Henry Surtees: parla il padre John

John Surtees, grande campione dello sport a motori, parla per la prima volta dopo la morte del figlio 18enne Henry durante una gara della Formula 2

da , il

    La leggenda dello sport a motori John Surtees torna a parlare in pubblico dopo la drammatica morte del figlio 18enne Henry. Il 75enne inglese spera che la sua terribile tragedia serva da lezione per rendere le corse più sicure.

    HENRY SURTEES. Il 18enne pilota che correva nel neonato campionato di Formula 2 ha perso la vita in un assurdo incidente a Brands Hatch, colpito alla testa da una ruota staccatasi da un altro concorrente finito fuori pista. I racconti di chi ha assistito ai soccorsi parlano di un cranio già fracassato da dentro al casco. Una morte praticamente istantanea. Al di là di questi macabri dettagli, però, ciò che fa più male a John Surtees è capire come sia possibile ridurre al minimo l’incidenza della fatalità in episodi del genere.

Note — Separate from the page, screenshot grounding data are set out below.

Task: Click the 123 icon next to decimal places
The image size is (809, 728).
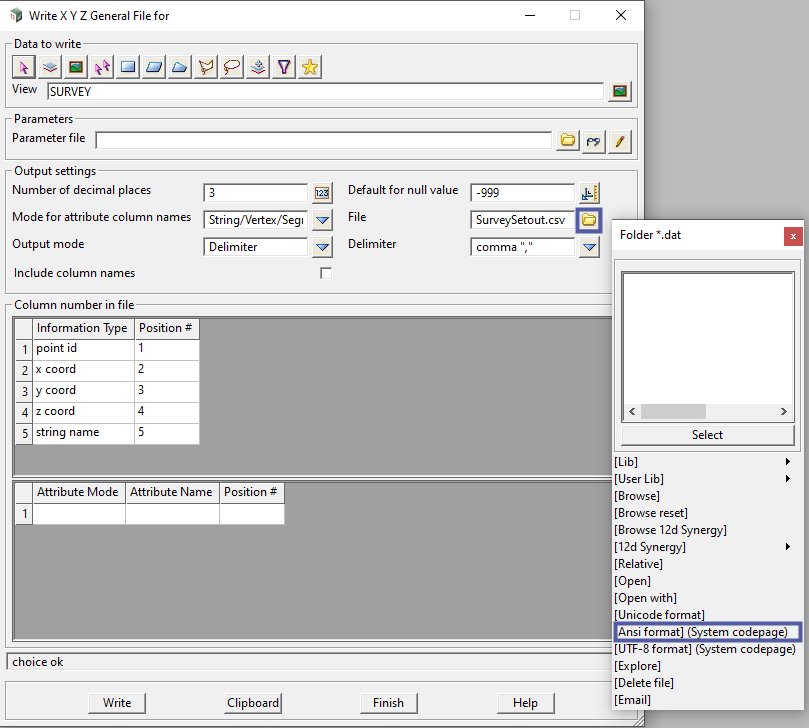Action: 322,193
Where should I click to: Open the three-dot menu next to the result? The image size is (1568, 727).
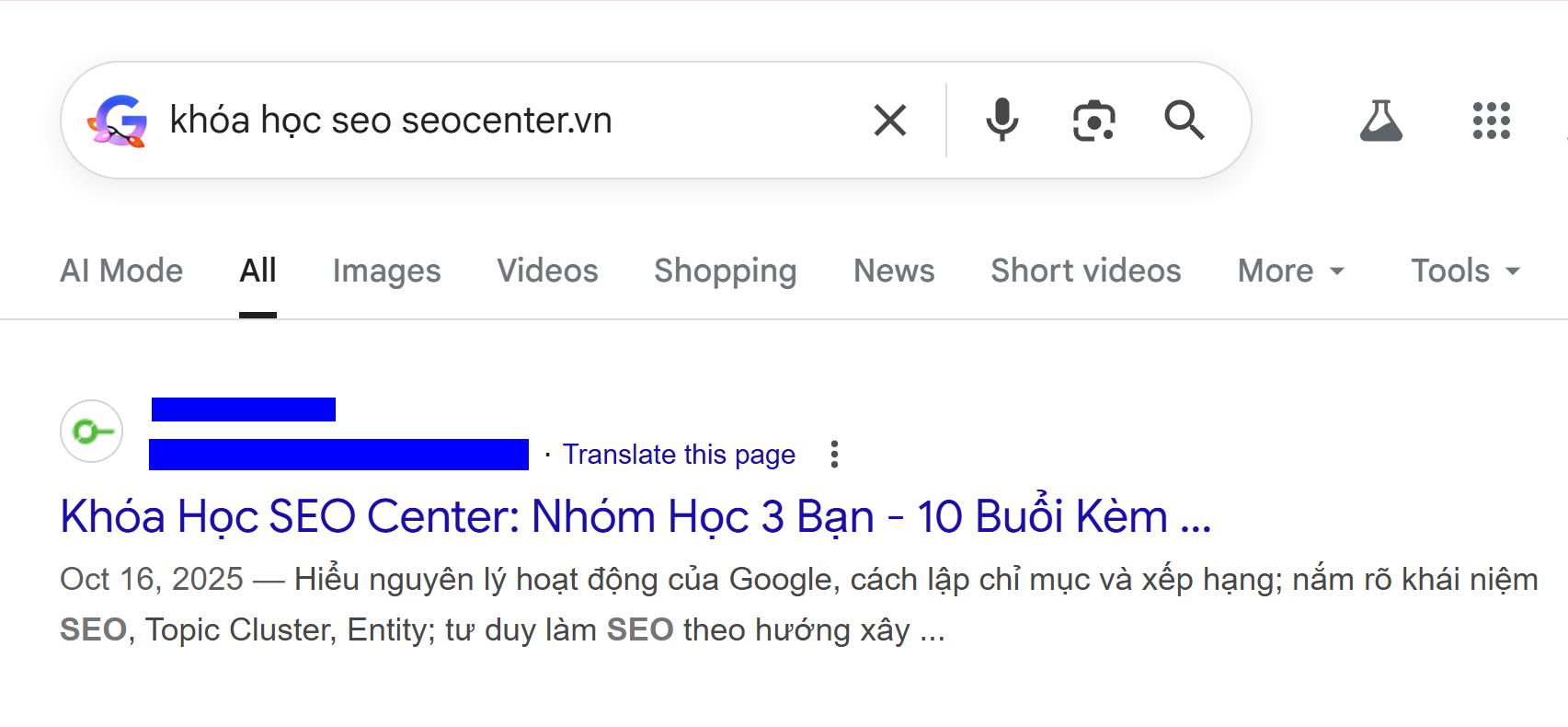tap(835, 455)
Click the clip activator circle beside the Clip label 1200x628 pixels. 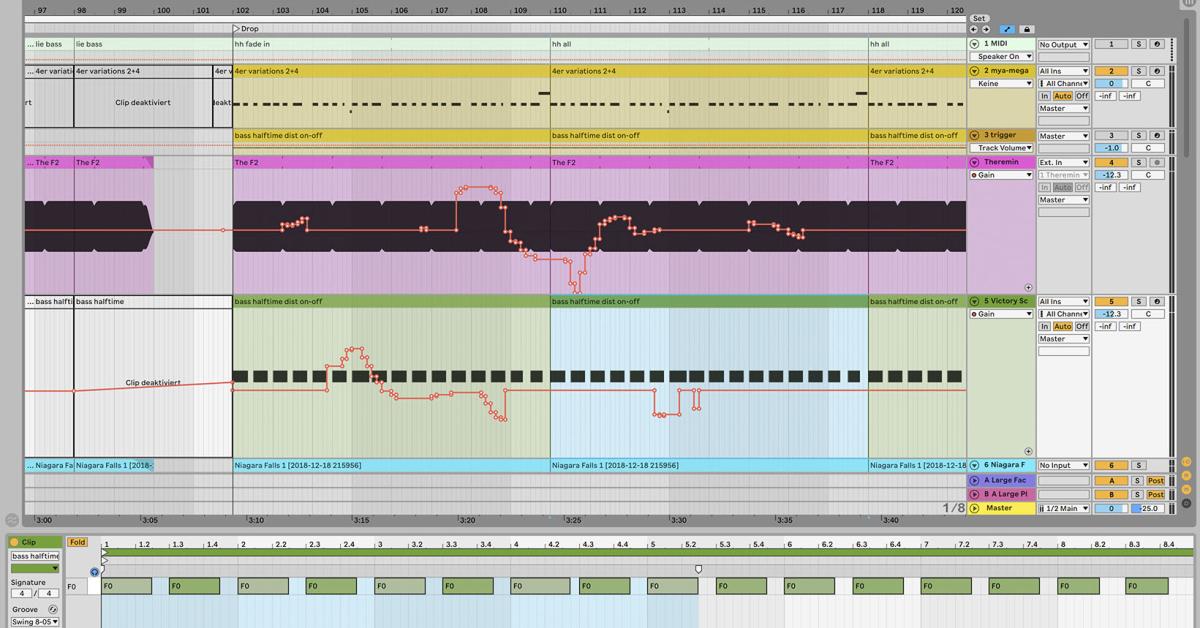14,542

    JOHN SURTESS. “Perché quella ruota si è staccata ed è stata in grado di attraversare la pista a quella velocità?” si chiede Surtees dicendosi pronto a collaborare affinché certi episodi non si ripetano in futuro. Il campione del mondo 1964 racconta di aver parlato dell’accaduto anche con Felipe Massa che era rimasto molto scosso già prima del GP di Ungheria. Il fatto che siano successi due eventi simili in sei giorni, però, è solo una coincidenza assurda:“Ho vissuto in un periodo in cui ci sono state vere tragedie. La colpa era tanto dei circuiti quanto delle macchine dell’epoca. Adesso è diverso. Il mondo delle corse è molto sicuro anche comparato con altre cose”. La famiglia Surtees sta ora valutando l’idea di creare una Fondazione nel nome di Henry che raccolga fondi da destinare a strutture che curano persone che hanno subito danni cerebrali. “Al momento c’è un grande vuoto - ha concluso Surtees – Mi aspetto ancora di vederlo sbucare dalla porta. Ma dobbiamo prendere atto di quello che è successo e cercare di ricordare i bei momenti assieme”.